(SUPPLIED ENTRIES Opens)

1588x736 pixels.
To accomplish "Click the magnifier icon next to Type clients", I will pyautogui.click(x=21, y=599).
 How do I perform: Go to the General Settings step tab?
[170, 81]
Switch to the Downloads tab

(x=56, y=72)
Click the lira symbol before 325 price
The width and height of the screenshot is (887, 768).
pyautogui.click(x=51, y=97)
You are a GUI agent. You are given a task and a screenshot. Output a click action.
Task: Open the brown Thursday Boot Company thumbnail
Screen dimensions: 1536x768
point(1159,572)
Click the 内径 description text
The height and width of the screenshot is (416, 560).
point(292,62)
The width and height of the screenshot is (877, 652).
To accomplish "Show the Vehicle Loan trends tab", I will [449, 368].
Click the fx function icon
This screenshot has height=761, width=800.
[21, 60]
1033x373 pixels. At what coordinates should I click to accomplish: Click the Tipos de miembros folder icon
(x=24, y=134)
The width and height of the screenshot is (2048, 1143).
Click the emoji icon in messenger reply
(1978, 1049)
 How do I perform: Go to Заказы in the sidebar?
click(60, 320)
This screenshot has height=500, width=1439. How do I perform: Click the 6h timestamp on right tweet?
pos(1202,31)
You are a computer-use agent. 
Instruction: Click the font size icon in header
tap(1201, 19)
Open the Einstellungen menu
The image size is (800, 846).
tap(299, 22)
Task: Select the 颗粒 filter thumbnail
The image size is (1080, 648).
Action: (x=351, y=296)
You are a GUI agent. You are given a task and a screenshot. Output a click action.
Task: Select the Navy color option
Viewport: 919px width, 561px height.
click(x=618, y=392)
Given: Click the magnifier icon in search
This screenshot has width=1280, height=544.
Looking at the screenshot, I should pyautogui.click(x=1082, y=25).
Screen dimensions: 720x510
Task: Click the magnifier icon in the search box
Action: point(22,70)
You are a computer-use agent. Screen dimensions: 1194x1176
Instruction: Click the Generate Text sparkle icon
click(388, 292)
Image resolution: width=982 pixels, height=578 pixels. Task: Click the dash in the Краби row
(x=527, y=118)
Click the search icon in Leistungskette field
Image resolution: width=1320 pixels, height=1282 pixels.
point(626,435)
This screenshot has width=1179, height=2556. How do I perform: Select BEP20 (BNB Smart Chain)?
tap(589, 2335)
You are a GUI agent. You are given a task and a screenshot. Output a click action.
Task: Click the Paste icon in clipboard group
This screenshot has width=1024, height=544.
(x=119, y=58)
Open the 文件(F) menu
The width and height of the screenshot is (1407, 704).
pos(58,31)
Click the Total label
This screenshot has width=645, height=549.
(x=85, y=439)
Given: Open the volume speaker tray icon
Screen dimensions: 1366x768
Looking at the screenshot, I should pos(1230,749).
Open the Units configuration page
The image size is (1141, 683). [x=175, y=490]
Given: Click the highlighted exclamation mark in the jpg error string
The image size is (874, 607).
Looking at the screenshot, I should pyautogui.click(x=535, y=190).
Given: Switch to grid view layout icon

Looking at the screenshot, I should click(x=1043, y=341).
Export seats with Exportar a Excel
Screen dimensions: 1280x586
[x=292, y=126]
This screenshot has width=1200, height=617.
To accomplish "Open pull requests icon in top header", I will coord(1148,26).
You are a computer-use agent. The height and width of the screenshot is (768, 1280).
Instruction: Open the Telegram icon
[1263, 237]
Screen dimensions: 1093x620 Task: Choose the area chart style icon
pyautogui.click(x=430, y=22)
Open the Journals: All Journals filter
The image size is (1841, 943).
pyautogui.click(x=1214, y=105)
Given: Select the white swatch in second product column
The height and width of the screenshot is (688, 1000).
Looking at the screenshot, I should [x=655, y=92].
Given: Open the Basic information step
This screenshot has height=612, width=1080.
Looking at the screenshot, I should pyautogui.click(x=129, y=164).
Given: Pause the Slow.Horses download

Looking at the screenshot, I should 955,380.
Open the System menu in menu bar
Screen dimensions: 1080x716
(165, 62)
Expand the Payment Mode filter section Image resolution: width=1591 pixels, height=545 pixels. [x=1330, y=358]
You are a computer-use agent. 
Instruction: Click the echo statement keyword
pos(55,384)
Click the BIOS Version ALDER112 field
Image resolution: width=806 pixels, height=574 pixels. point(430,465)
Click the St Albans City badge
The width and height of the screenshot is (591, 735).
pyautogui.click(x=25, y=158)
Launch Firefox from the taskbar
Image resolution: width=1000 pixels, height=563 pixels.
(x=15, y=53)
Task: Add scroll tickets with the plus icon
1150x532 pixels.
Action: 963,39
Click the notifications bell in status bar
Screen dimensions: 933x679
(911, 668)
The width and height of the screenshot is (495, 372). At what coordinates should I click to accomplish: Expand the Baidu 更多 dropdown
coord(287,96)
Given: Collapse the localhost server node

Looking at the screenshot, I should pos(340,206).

(SUPPLIED ENTRIES Closes)

* **ACTIVITY**
Set down every line of the listing again, exactly.

* **TASK ANSWER**
1588x736 pixels.
To accomplish "Click the magnifier icon next to Type clients", I will pyautogui.click(x=21, y=599).
 How do I perform: Go to the General Settings step tab?
[170, 81]
Switch to the Downloads tab

(x=56, y=72)
Click the lira symbol before 325 price
The width and height of the screenshot is (887, 768).
pyautogui.click(x=51, y=97)
You are a GUI agent. You are given a task and a screenshot. Output a click action.
Task: Open the brown Thursday Boot Company thumbnail
Screen dimensions: 1536x768
point(1159,572)
Click the 内径 description text
The height and width of the screenshot is (416, 560).
point(292,62)
The width and height of the screenshot is (877, 652).
To accomplish "Show the Vehicle Loan trends tab", I will [449, 368].
Click the fx function icon
This screenshot has height=761, width=800.
[21, 60]
1033x373 pixels. At what coordinates should I click to accomplish: Click the Tipos de miembros folder icon
(x=24, y=134)
The width and height of the screenshot is (2048, 1143).
Click the emoji icon in messenger reply
(1978, 1049)
 How do I perform: Go to Заказы in the sidebar?
click(60, 320)
This screenshot has height=500, width=1439. How do I perform: Click the 6h timestamp on right tweet?
pos(1202,31)
You are a computer-use agent. 
Instruction: Click the font size icon in header
tap(1201, 19)
Open the Einstellungen menu
The image size is (800, 846).
tap(299, 22)
Task: Select the 颗粒 filter thumbnail
The image size is (1080, 648).
Action: (x=351, y=296)
You are a GUI agent. You are given a task and a screenshot. Output a click action.
Task: Select the Navy color option
Viewport: 919px width, 561px height.
click(x=618, y=392)
Given: Click the magnifier icon in search
This screenshot has width=1280, height=544.
Looking at the screenshot, I should pyautogui.click(x=1082, y=25).
Screen dimensions: 720x510
Task: Click the magnifier icon in the search box
Action: point(22,70)
You are a computer-use agent. Screen dimensions: 1194x1176
Instruction: Click the Generate Text sparkle icon
click(388, 292)
Image resolution: width=982 pixels, height=578 pixels. Task: Click the dash in the Краби row
(x=527, y=118)
Click the search icon in Leistungskette field
Image resolution: width=1320 pixels, height=1282 pixels.
point(626,435)
This screenshot has width=1179, height=2556. How do I perform: Select BEP20 (BNB Smart Chain)?
tap(589, 2335)
You are a GUI agent. You are given a task and a screenshot. Output a click action.
Task: Click the Paste icon in clipboard group
This screenshot has width=1024, height=544.
(x=119, y=58)
Open the 文件(F) menu
The width and height of the screenshot is (1407, 704).
pos(58,31)
Click the Total label
This screenshot has width=645, height=549.
(x=85, y=439)
Given: Open the volume speaker tray icon
Screen dimensions: 1366x768
Looking at the screenshot, I should pos(1230,749).
Open the Units configuration page
The image size is (1141, 683). [x=175, y=490]
Given: Click the highlighted exclamation mark in the jpg error string
The image size is (874, 607).
Looking at the screenshot, I should pyautogui.click(x=535, y=190).
Given: Switch to grid view layout icon

Looking at the screenshot, I should click(x=1043, y=341).
Export seats with Exportar a Excel
Screen dimensions: 1280x586
[x=292, y=126]
This screenshot has width=1200, height=617.
To accomplish "Open pull requests icon in top header", I will coord(1148,26).
You are a computer-use agent. The height and width of the screenshot is (768, 1280).
Instruction: Open the Telegram icon
[1263, 237]
Screen dimensions: 1093x620 Task: Choose the area chart style icon
pyautogui.click(x=430, y=22)
Open the Journals: All Journals filter
The image size is (1841, 943).
pyautogui.click(x=1214, y=105)
Given: Select the white swatch in second product column
The height and width of the screenshot is (688, 1000).
Looking at the screenshot, I should [x=655, y=92].
Given: Open the Basic information step
This screenshot has height=612, width=1080.
Looking at the screenshot, I should pyautogui.click(x=129, y=164).
Given: Pause the Slow.Horses download

Looking at the screenshot, I should 955,380.
Open the System menu in menu bar
Screen dimensions: 1080x716
(165, 62)
Expand the Payment Mode filter section Image resolution: width=1591 pixels, height=545 pixels. [x=1330, y=358]
You are a computer-use agent. 
Instruction: Click the echo statement keyword
pos(55,384)
Click the BIOS Version ALDER112 field
Image resolution: width=806 pixels, height=574 pixels. point(430,465)
Click the St Albans City badge
The width and height of the screenshot is (591, 735).
pyautogui.click(x=25, y=158)
Launch Firefox from the taskbar
Image resolution: width=1000 pixels, height=563 pixels.
(x=15, y=53)
Task: Add scroll tickets with the plus icon
1150x532 pixels.
Action: 963,39
Click the notifications bell in status bar
Screen dimensions: 933x679
(911, 668)
The width and height of the screenshot is (495, 372). At what coordinates should I click to accomplish: Expand the Baidu 更多 dropdown
coord(287,96)
Given: Collapse the localhost server node

Looking at the screenshot, I should pos(340,206).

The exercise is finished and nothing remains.